Regenerative medicine for tissue repair is an important and intensive area of research. The ultimate goal of regenerative medicine is to repair or replace tissues in patients who have suffered from traumatic accidents or degenerative diseases, often by utilizing biomaterial scaffolds or matrices to direct or stimulate cell growth. There are numerous approaches to producing 3D matrices that support the growth of mammalian cells. One method of creating a biomaterial scaffold is through the use of decellularized plant cells. Decellularization is the process of removing all the cells from plant tissue, leaving behind a cellulosic scaffold that involves cellulose, hemicellulose, pectin and lignin. The Pelling lab has previously demonstrated that natural plant-derived cellulose scaffolds can be produced by employing common decellularization approaches, which support 3D cell culture.
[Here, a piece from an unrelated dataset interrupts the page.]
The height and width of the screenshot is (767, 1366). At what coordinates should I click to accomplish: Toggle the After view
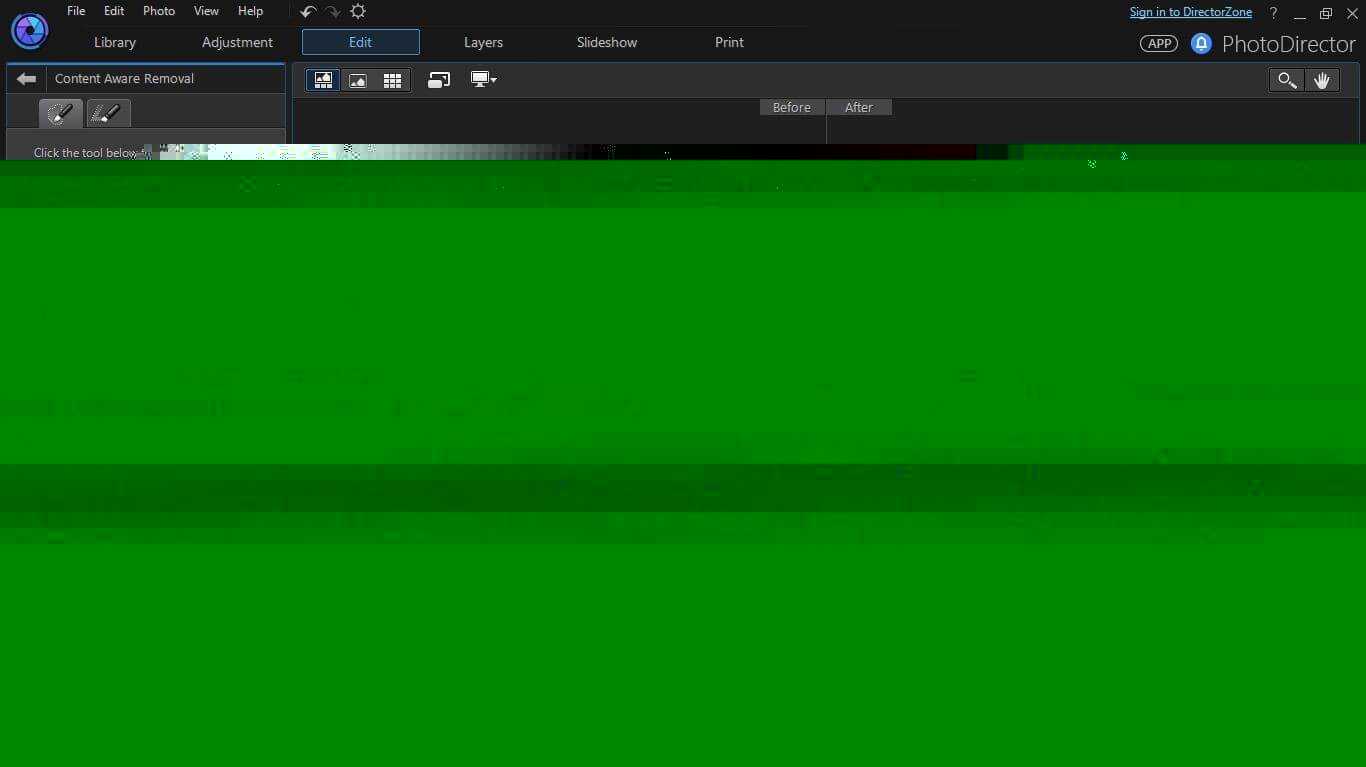click(858, 107)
Here, we focus on bringing together plant decellularization techniques with 3D bioprinting to create decellularized plant scaffolds with controllable architectures. More specifically, this project focuses on the decellularization of the BY-2 cell line, a Japanese line that originates from the tobacco plant. The resulting cellulose is then mixed with polyethylene glycol diacrylate (PEGDA), to create a biocompatible ink, which can be incorporated into the Lumen-X 3D bio-printer. Scaffolds are then custom printed, offering a versatility of possible scaffold shapes and pore sizes, making them suitable for different applications in tissue engineering. Additionally, our goal is to show that mammalian cells can successfully attach to and colonize these scaffolds. We specifically used NIH 3t3 fibroblast cells because they are well-established and widely used models for studying cell attachment, proliferation, and tissue formation. Their robust and consistent growth characteristics make them ideal for evaluating the biocompatibility of novel biomaterials like the plant-derived scaffolds. If successful, these structures could be a great support for newly formed tissues in the receiving organism. In our in vivo study, we implemented these scaffolds, 1 cm in length and 3mm in thickness, subcutaneously in rats at three different time points: 4 weeks, 8 weeks, and 12 weeks. This study aims to further demonstrate the potential of these plant-derived scaffolds in regenerative medicine, particularly in tissue repair and regeneration.